:: Provided entries ::
------------------------------
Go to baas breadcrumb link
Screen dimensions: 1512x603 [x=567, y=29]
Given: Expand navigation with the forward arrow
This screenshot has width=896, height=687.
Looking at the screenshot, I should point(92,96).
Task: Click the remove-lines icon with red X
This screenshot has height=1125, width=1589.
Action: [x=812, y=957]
------------------------------
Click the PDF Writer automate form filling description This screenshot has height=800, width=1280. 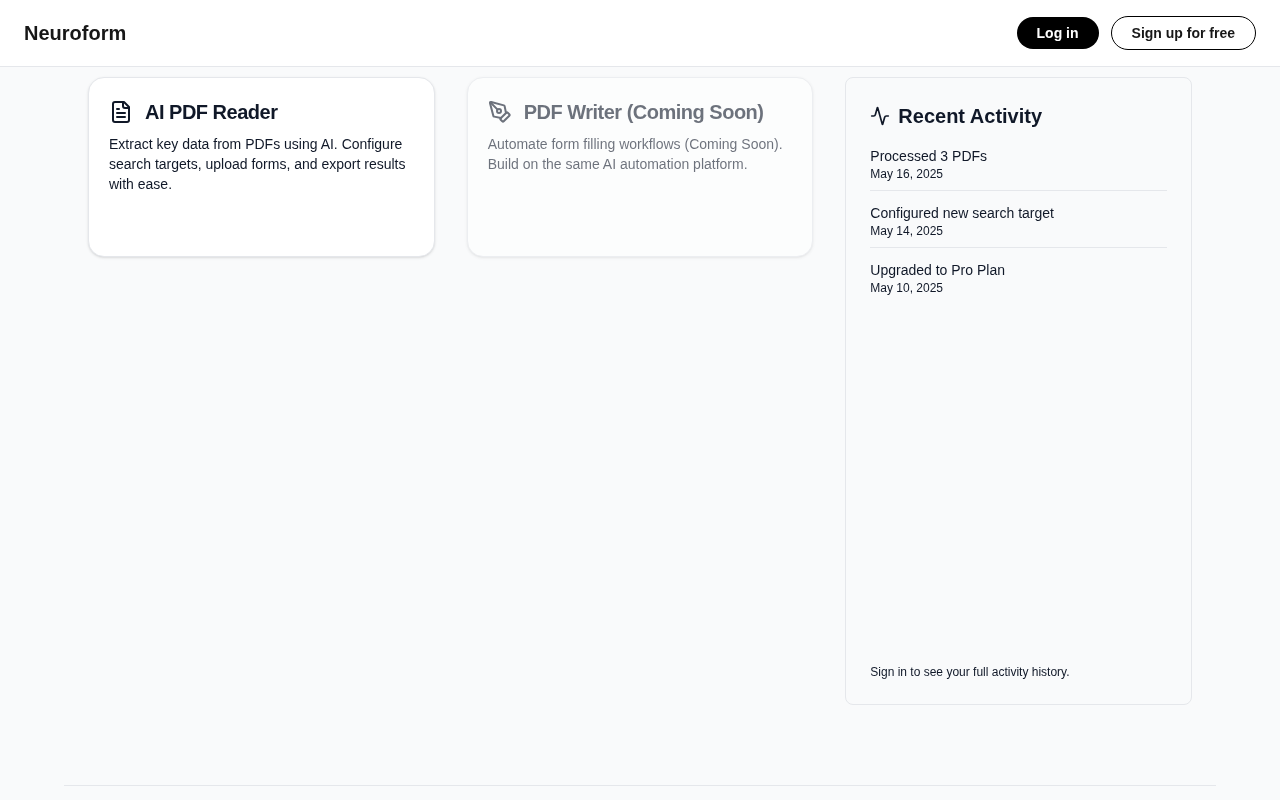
------------------------------
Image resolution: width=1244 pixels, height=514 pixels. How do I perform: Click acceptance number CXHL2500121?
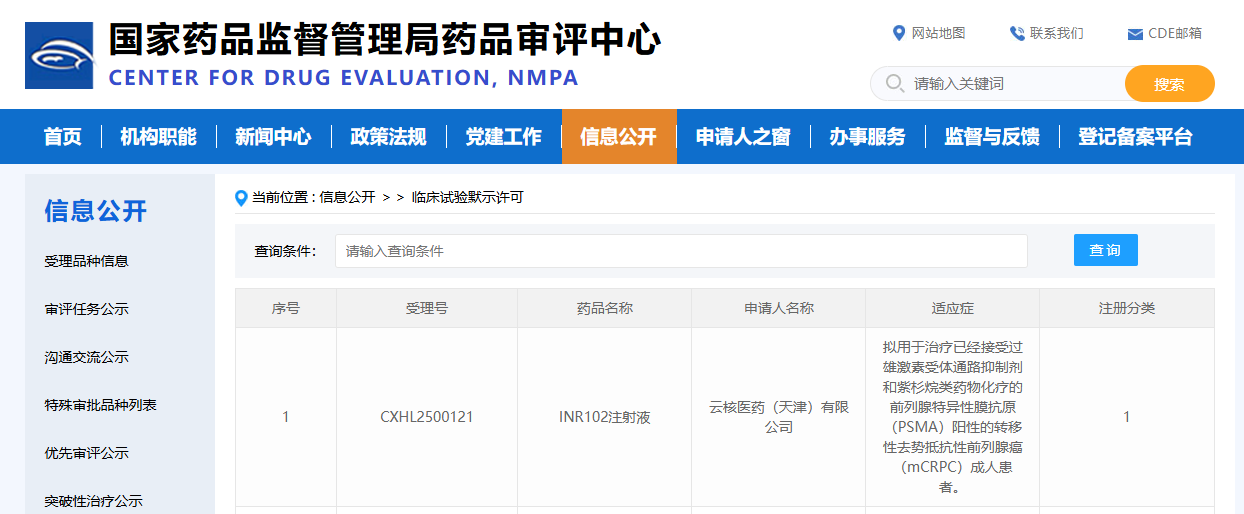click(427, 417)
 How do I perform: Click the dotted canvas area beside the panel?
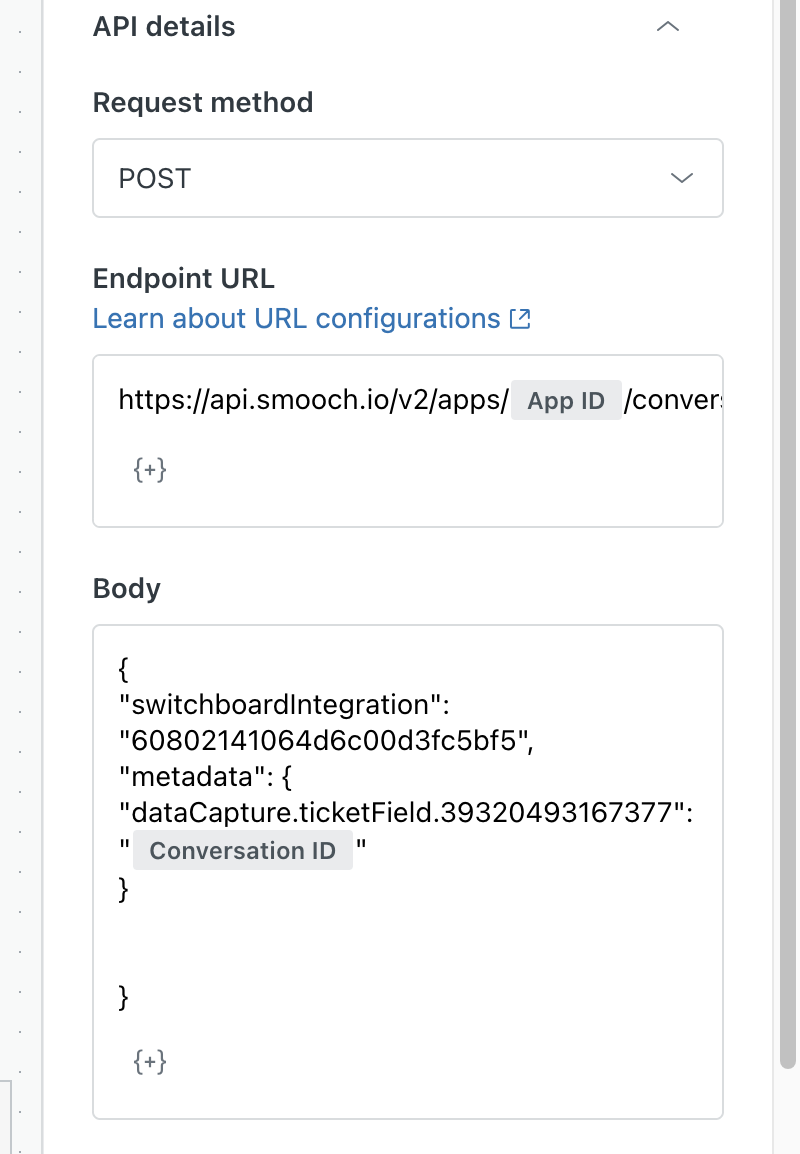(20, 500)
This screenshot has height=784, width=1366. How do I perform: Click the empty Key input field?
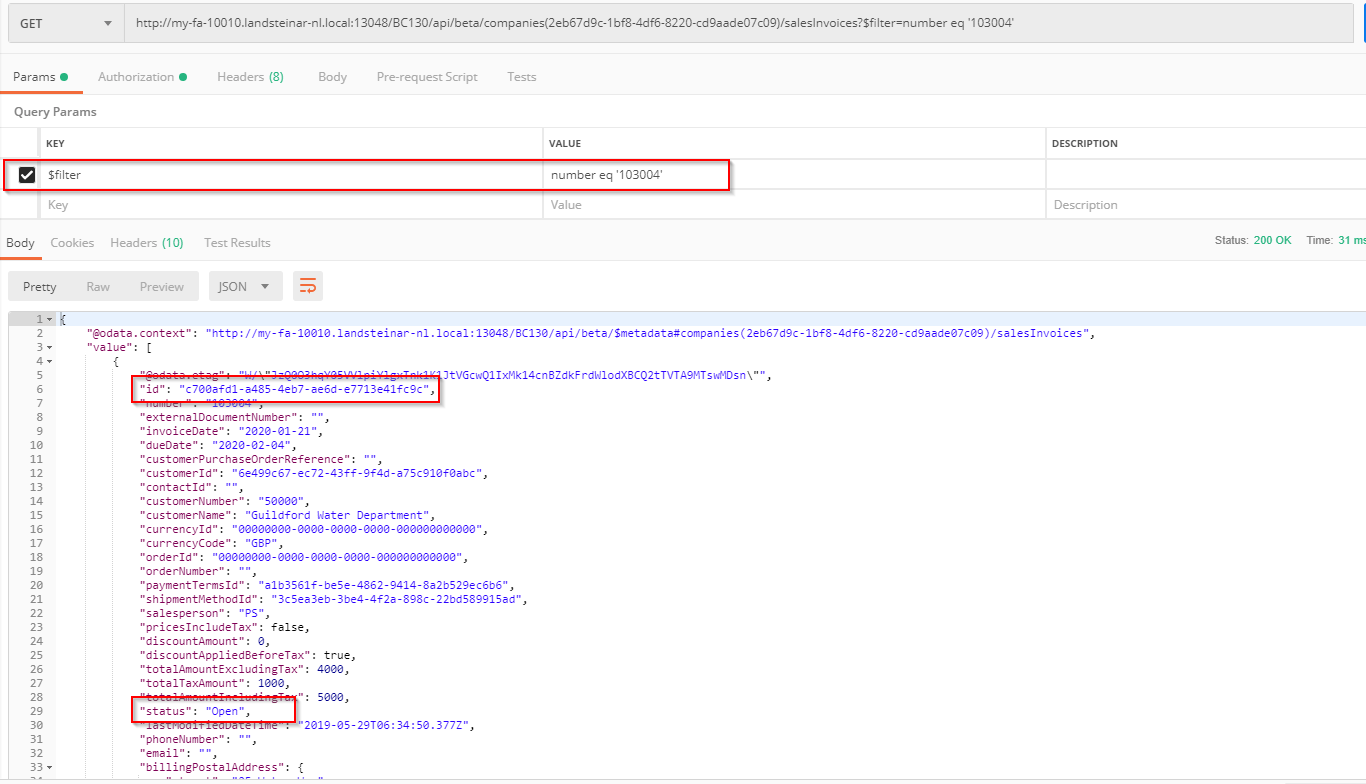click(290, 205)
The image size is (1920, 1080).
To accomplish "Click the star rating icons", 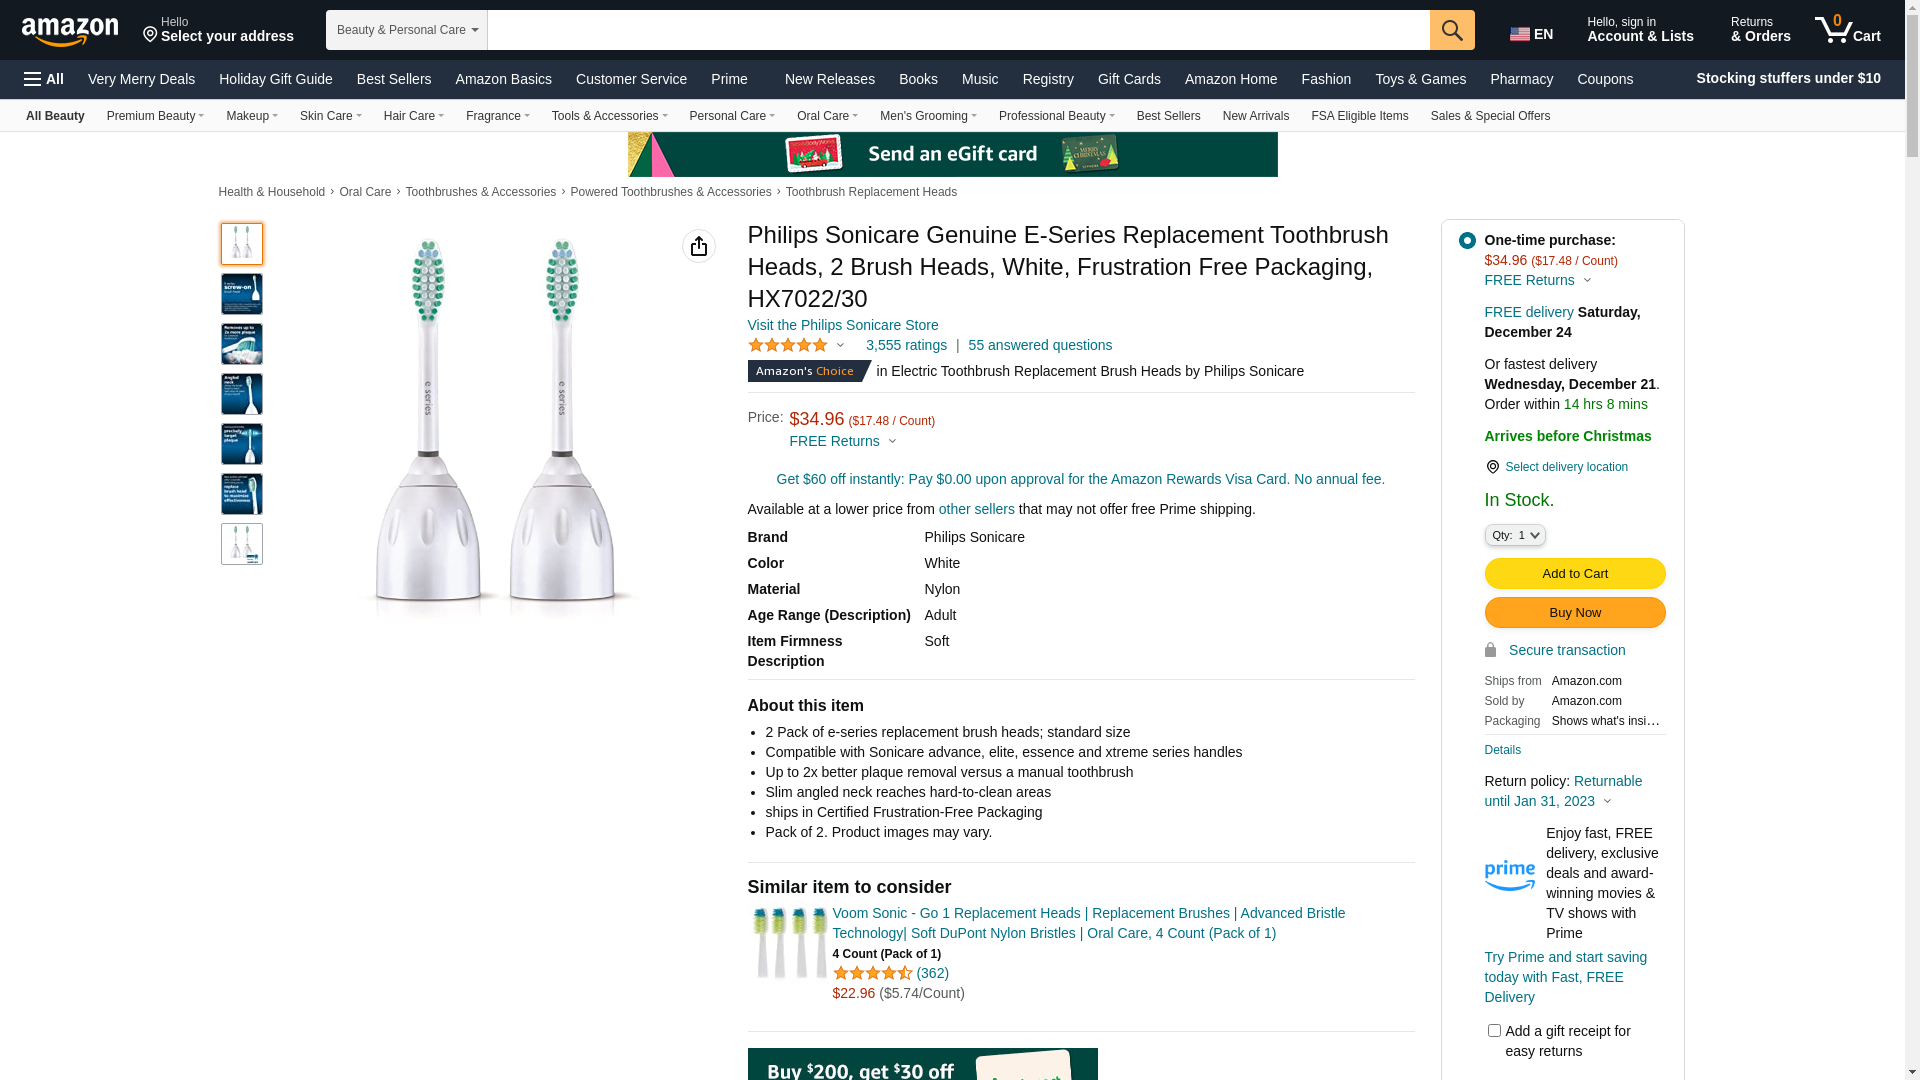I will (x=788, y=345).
------------------------------
:: Exercise aim ::
List each line of the entries that holds the string "with".

:: Result for this exercise ::
Given: Expand navigation with the forward arrow
Task: Click the remove-lines icon with red X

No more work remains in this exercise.